Jonathan Kolb

New York Liberty
- Position: General Manager
- League: WNBA

Career information
- College: Arizona State

Career highlights
- WNBA Basketball Executive of the Year (2023);

= Jonathan Kolb =

American basketball executive

Jonathan Kolb is an American basketball executive and the General Manager of the New York Liberty of the Women's National Basketball Association (WNBA). In 2023, he was named WNBA Basketball Executive of the Year.

Kolb was hired by the Liberty organization in March 2019, following its transfer of ownership to Joe Tsai and Clara Wu Tsai, and helped transition the team from Westchester to a new era in Brooklyn at the Barclays Center.
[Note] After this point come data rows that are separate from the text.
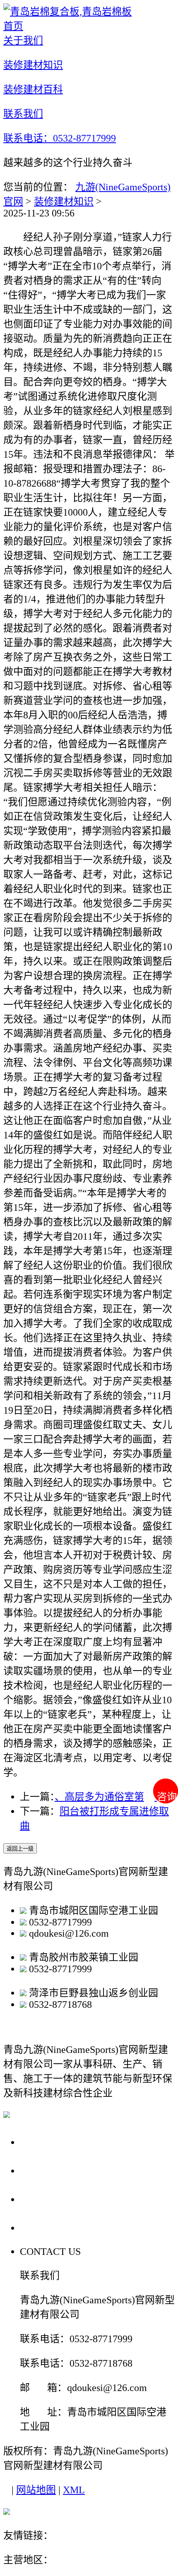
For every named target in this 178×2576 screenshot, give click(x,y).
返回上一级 (20, 1849)
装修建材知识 (64, 201)
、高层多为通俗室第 (99, 1796)
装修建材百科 (54, 2198)
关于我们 (43, 2141)
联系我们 (43, 2227)
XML (74, 2490)
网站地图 (36, 2490)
Joining the team during their 2018–2020 slump, he helped improve the team and is credited with bringing it to a new level in their 2023 season by putting together an all-star team, resulting in the winningest year in franchise history (to that point), a WNBA Commissioner's Cup win, and its first appearance in the WNBA Finals since 2002. The team won its first franchise WNBA Championship in the 2024 WNBA Finals.

Ohemaa Nyanin, the inaugural GM of the Golden State Valkyries, was Kolb's first front office hire in 2019.

From 2014 to 2019, he worked for the WNBA in basketball strategy and operations. Kolb attended Arizona State University, where he earned his undergraduate and juris doctor (JD).